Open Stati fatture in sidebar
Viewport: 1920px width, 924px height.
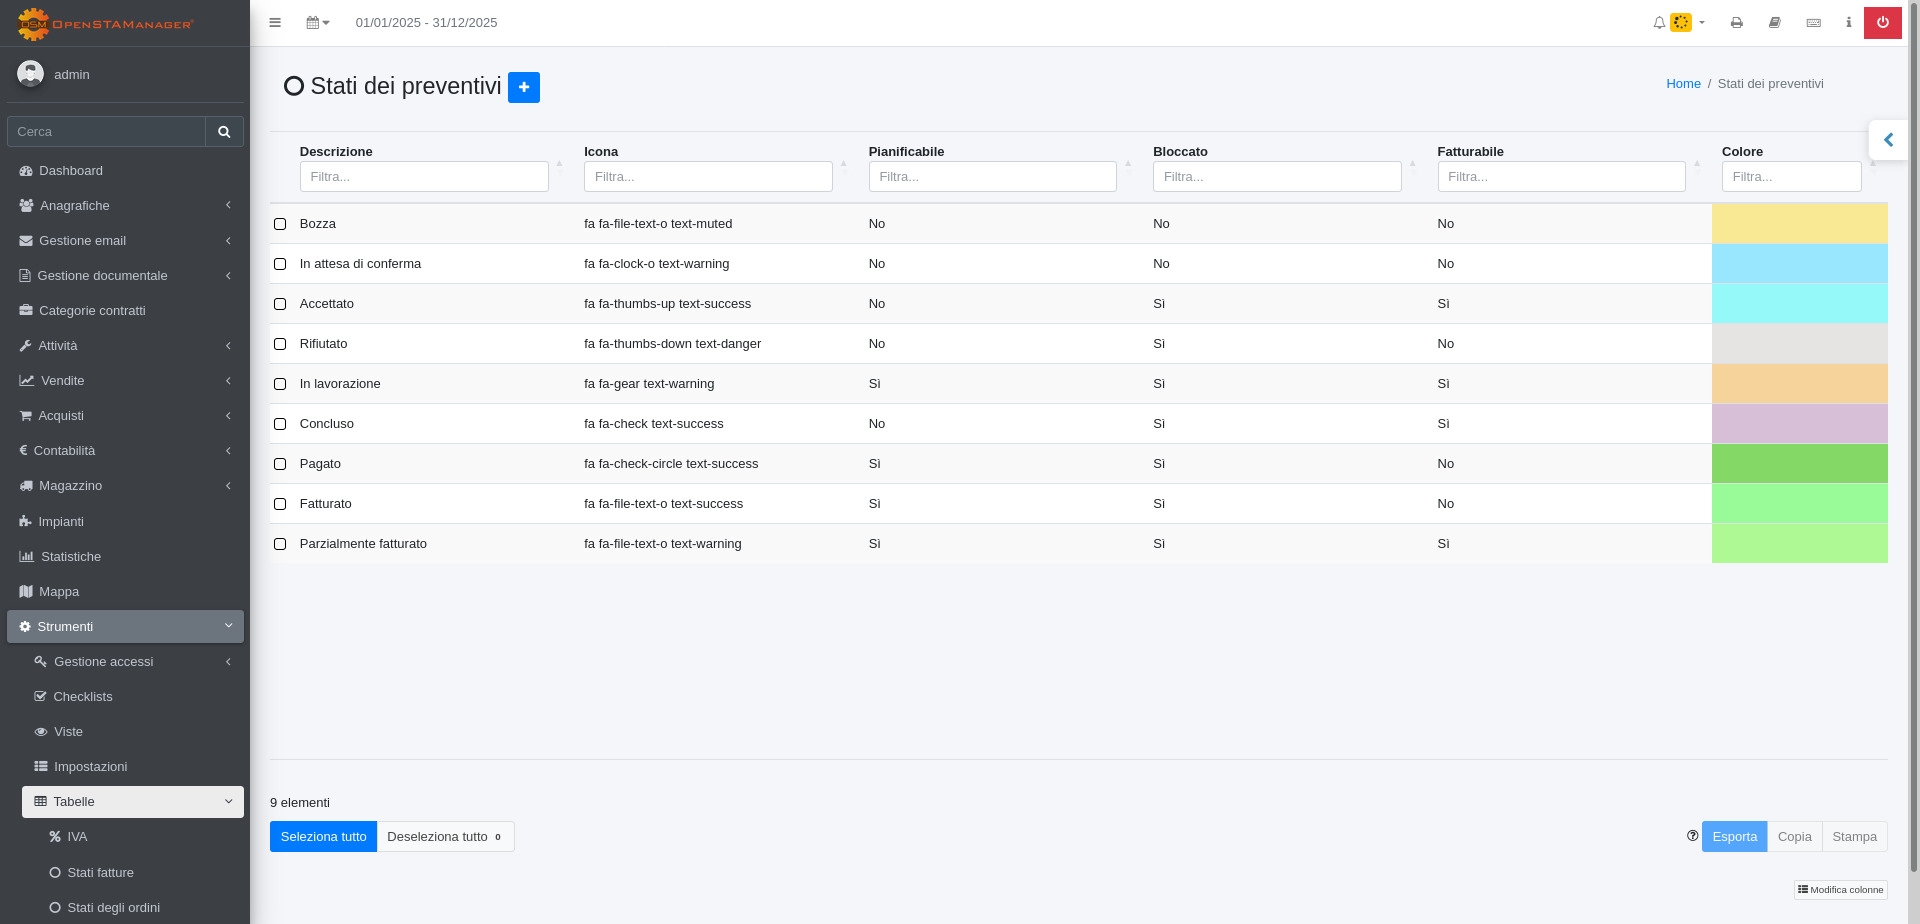point(100,872)
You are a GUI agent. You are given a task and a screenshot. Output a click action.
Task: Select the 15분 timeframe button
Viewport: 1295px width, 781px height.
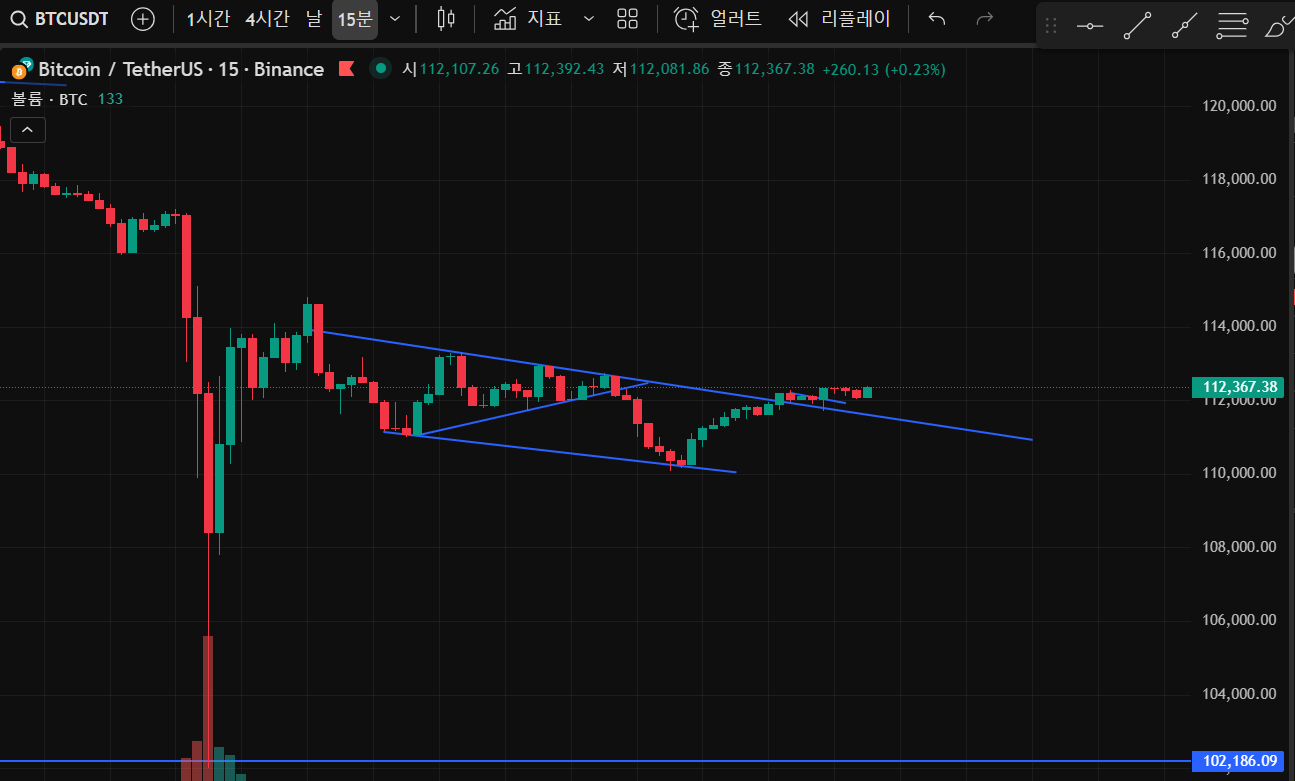[x=355, y=19]
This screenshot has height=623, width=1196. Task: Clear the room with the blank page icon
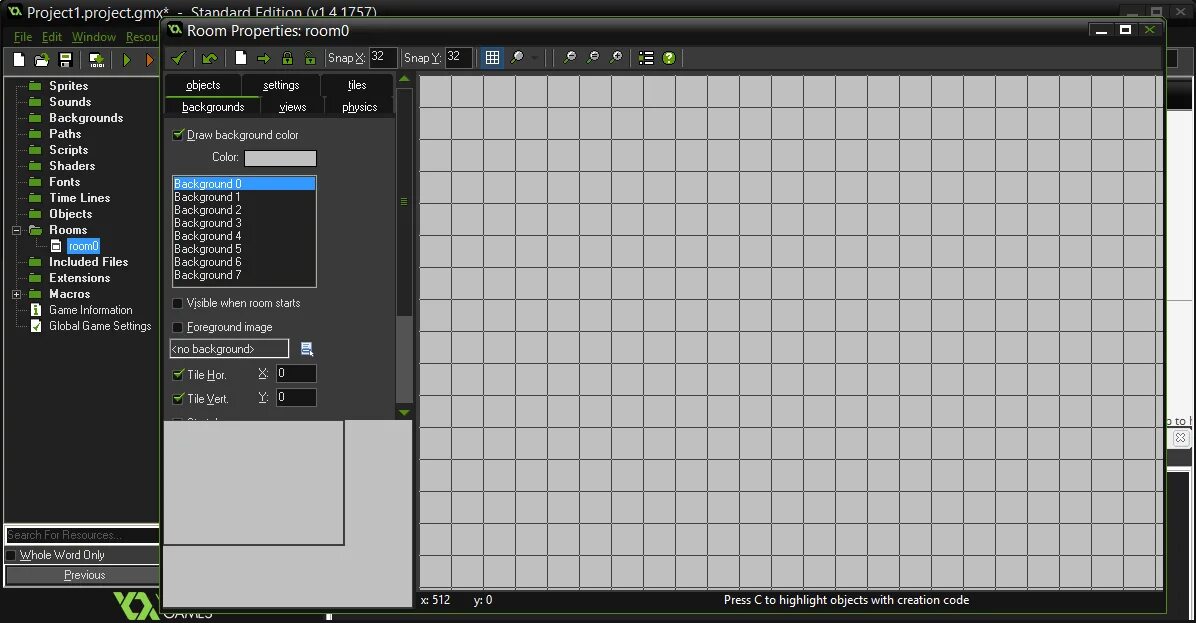(240, 58)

**WORK ITEM**: Above are the records. Copy exactly, and only, the lines from the line containing "You are a GUI" through the last one, omitting any pictures.

**ANSWER SECTION**:
You are a GUI agent. You are given a task and a screenshot. Output a click action.
Task: Select the 15분 timeframe button
Viewport: 1295px width, 781px height.
[x=355, y=19]
This screenshot has height=623, width=1196. Task: Clear the room with the blank page icon
(240, 58)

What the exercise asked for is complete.